Passage to read:
-=-=-=-=-

Remove Duplicate rows based on single column and that too if cell starts with specific values

Hi,

I need to remove duplicates from a excel/DataTable using LINQ. Specifically, I need to remove 2nd occurrence duplicates for a single column(column2), maintaining other columns duplicates as it is…
Very imp is in 2nd column I need to keep other duplicates but need to remove only some special duplicates, which starts with some fix string (e.g. MN-J).

remove duplicates - removing all duplicate rows (not useful)
default view - not useful

Probably can be done using regex or linq.

Thanks in advance for your help!

Hi @S_Nitin ,

Could you maybe provide us with a Sample data and the Expected Output for that data, this way we will be able to help quicker and provide appropriate suggestions.

use assign activity and mention like this

NewDT  = yourDataTable.AsEnumerable().GroupBy(Function(row) row("Column2")).SelectMany(Function(group) If(group.Key.StartsWith("MN-J"), group.Take(1), group)).CopyToDataTable()

Hope this helps

Cheers @S_Nitin

Data.xlsx (10.1 KB)

Hi @S_Nitin ,

From the Explanation and the Input/Expected Output, it seems that you would want to Group By based on two columns (First & Second).

Could you maybe try the below and check :

OutputDT = DT.AsEnumerable.GroupBy(Function(x)x(0).ToString+x(1).ToString).Select(Function(x)x.First).CopyToDatatable

HI @Palaniyappan , Thanks for reply,
Query ran with some modification:
NewDT = yourDataTable.AsEnumerable().GroupBy(Function(row) row(“Column2”)ToString.Trim).SelectMany(Function(group) If(group.Key.StartsWith(“MN-J”), group.Take(1), group)).CopyToDataTable()

-=-=-=-=-

Job A: In the records, print the lines starting with the line that contains "The width and height of the screenshot is (661, 1335)." and going on through the line that contains "will tap(60, 17).".
The records bear no relation to the forum thread on removing duplicate rows.

(Records from a pointing dataset)

-=-=-=-=-

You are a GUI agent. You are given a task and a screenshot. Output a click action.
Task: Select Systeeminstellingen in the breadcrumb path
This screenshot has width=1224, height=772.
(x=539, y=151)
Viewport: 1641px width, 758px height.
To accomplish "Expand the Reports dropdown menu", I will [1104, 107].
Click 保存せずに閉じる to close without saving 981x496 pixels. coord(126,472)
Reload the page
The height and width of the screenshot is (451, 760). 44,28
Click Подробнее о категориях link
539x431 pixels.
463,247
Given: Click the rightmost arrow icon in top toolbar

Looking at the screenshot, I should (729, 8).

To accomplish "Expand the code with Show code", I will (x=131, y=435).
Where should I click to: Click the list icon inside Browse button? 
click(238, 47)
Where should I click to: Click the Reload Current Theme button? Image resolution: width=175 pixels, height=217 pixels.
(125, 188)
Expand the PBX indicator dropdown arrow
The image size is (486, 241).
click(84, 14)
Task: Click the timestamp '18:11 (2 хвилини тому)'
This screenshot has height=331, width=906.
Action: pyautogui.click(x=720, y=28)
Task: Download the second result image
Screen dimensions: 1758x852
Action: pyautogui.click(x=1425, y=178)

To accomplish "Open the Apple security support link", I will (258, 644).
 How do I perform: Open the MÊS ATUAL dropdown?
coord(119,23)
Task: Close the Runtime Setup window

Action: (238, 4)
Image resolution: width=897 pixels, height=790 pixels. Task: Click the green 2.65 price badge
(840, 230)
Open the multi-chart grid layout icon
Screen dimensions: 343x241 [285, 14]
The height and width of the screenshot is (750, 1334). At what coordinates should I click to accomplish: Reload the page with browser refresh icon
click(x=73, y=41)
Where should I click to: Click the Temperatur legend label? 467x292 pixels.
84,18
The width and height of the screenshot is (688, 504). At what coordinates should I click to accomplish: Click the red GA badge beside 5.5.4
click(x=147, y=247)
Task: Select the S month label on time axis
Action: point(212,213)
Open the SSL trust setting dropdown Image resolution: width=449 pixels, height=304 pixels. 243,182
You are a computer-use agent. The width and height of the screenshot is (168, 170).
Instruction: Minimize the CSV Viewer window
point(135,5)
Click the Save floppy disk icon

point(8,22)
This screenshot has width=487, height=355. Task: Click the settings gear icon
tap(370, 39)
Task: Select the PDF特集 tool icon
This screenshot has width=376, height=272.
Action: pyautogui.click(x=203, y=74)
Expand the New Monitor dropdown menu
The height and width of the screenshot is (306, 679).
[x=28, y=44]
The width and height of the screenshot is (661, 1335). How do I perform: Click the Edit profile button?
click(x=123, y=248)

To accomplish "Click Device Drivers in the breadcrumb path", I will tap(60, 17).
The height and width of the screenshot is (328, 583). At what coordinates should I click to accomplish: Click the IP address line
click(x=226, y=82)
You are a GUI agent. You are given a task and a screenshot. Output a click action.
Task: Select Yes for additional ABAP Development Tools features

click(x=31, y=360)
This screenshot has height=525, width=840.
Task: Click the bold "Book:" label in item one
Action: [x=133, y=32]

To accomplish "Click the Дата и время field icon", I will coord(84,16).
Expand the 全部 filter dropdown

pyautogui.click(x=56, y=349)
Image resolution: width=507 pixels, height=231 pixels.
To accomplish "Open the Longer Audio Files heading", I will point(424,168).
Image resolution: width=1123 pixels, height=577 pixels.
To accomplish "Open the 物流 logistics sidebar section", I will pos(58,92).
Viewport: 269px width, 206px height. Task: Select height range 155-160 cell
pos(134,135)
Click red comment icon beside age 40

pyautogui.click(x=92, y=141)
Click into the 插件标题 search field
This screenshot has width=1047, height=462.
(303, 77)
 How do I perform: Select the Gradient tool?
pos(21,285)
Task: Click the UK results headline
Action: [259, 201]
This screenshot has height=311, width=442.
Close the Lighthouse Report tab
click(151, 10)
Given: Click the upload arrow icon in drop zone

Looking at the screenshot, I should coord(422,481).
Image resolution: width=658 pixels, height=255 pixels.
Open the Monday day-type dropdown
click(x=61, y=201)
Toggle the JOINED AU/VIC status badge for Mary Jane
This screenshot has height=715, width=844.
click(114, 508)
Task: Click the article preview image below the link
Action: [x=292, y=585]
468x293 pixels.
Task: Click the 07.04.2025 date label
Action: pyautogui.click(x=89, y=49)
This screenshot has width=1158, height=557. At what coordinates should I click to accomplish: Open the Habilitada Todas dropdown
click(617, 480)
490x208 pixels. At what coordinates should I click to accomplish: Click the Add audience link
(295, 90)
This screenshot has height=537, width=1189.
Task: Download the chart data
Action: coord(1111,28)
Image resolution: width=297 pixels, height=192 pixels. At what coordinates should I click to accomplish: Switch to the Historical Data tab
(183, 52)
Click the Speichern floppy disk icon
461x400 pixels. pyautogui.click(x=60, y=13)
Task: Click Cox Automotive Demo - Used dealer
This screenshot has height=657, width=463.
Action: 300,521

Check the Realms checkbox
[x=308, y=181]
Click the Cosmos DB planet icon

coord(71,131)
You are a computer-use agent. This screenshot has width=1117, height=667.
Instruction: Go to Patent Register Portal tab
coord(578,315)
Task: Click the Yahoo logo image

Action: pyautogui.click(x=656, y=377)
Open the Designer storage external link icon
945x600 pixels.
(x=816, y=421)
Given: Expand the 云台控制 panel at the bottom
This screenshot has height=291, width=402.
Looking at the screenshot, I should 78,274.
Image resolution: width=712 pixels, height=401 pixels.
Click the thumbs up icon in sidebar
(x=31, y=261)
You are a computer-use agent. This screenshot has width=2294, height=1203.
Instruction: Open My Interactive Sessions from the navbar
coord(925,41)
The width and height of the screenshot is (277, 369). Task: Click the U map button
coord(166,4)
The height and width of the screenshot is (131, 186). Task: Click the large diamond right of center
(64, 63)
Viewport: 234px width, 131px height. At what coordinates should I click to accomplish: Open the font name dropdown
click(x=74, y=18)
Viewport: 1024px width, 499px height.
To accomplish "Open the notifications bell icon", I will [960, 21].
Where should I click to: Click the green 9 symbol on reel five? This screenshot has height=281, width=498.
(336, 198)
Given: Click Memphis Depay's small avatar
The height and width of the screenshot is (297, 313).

-=-=-=-=-

Job B: Translate this sentence from the forum thread on removing duplicate rows into Spanish: "Could you maybe provide us with a Sample data and the Expected Output for that data, this way we will be able to help quicker and provide appropriate suggestions."

Final result A:
The width and height of the screenshot is (661, 1335). How do I perform: Click the Edit profile button?
click(x=123, y=248)

To accomplish "Click Device Drivers in the breadcrumb path", I will tap(60, 17).

Final result B: ¿Podrías proporcionarnos unos datos de muestra y el resultado esperado para esos datos, de modo que podamos ayudar más rápido y ofrecer sugerencias adecuadas?